Simple AMQP client in Scala/Akka based on the RabbitMQ java client.
This client provides a simple API for
- publishing and consuming messages over AMQP
- setting up RPC clients and servers
- automatic reconnection
It is based on the Akka 2.0 framework.
- This client is compatible with AMQP 0.9.1, not AMQP 1.0.
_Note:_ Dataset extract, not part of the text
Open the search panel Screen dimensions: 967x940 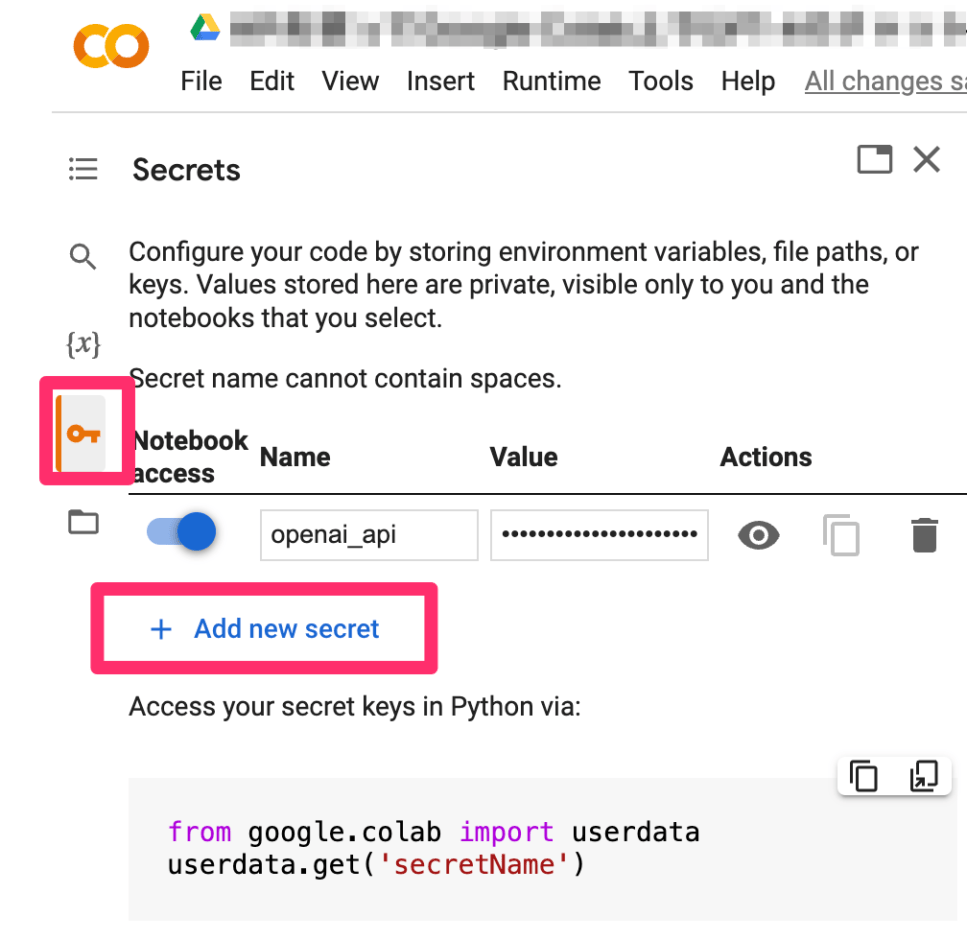pos(83,257)
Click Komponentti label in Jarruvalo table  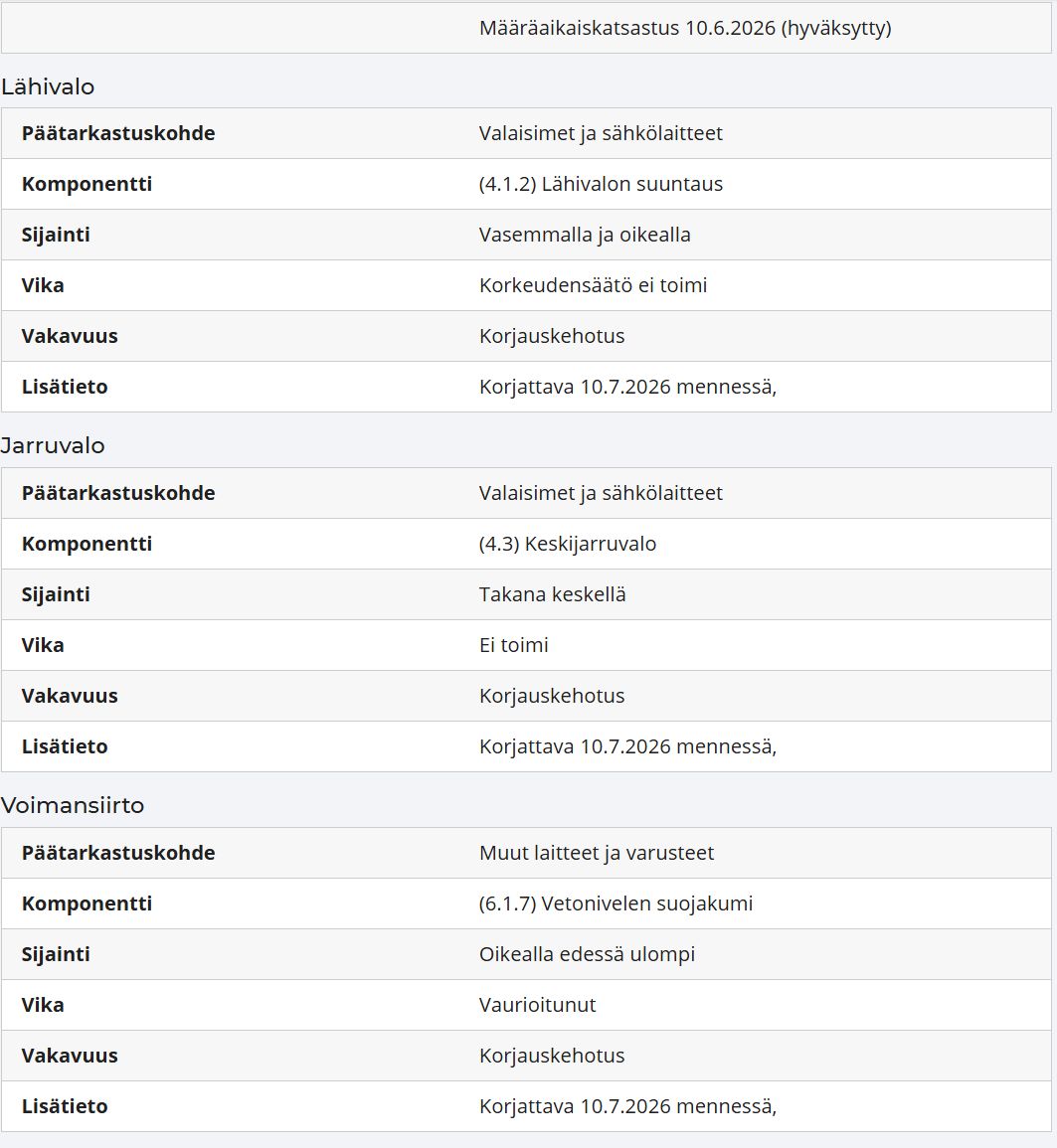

- This client is most probably not easily usable from Java
<repositories>
<repository>
<id>sstone snapshots</id>
<url>http://sstone.github.com/sstone-mvn-repo/snapshots</url>
</repository>
<repository>
<id>sstone releases</id>
<url>http://sstone.github.com/sstone-mvn-repo/releases</url>
</repository>
</repositories>
<dependencies>
<dependency>
<groupId>com.aphelia</groupId>
<artifactId>amqp-client_2.9.2</artifactId>
<version>1.0-SNAPSHOT</version>
</dependency>
</dependencies>The latest snapshot (development) version is 1.0-SNAPSHOT, the latest tagged version is 1.0-RC2
This is a thin wrapper over the RabbitMQ java client, which tries to take advantage of the nice actor model provided by the Akka library. There is no effort to "hide/encapsulate" the RabbitMQ library (and I don't really see the point anyway since AMQP is a binary protocol spec, not an API spec). So to make the most of this library you should first check the documentation for the RabbitMQ client, and learn a bit about AMQP 0.9.1. There are very nice tutorial on the RabbitMQ website, and also there, and probably many other...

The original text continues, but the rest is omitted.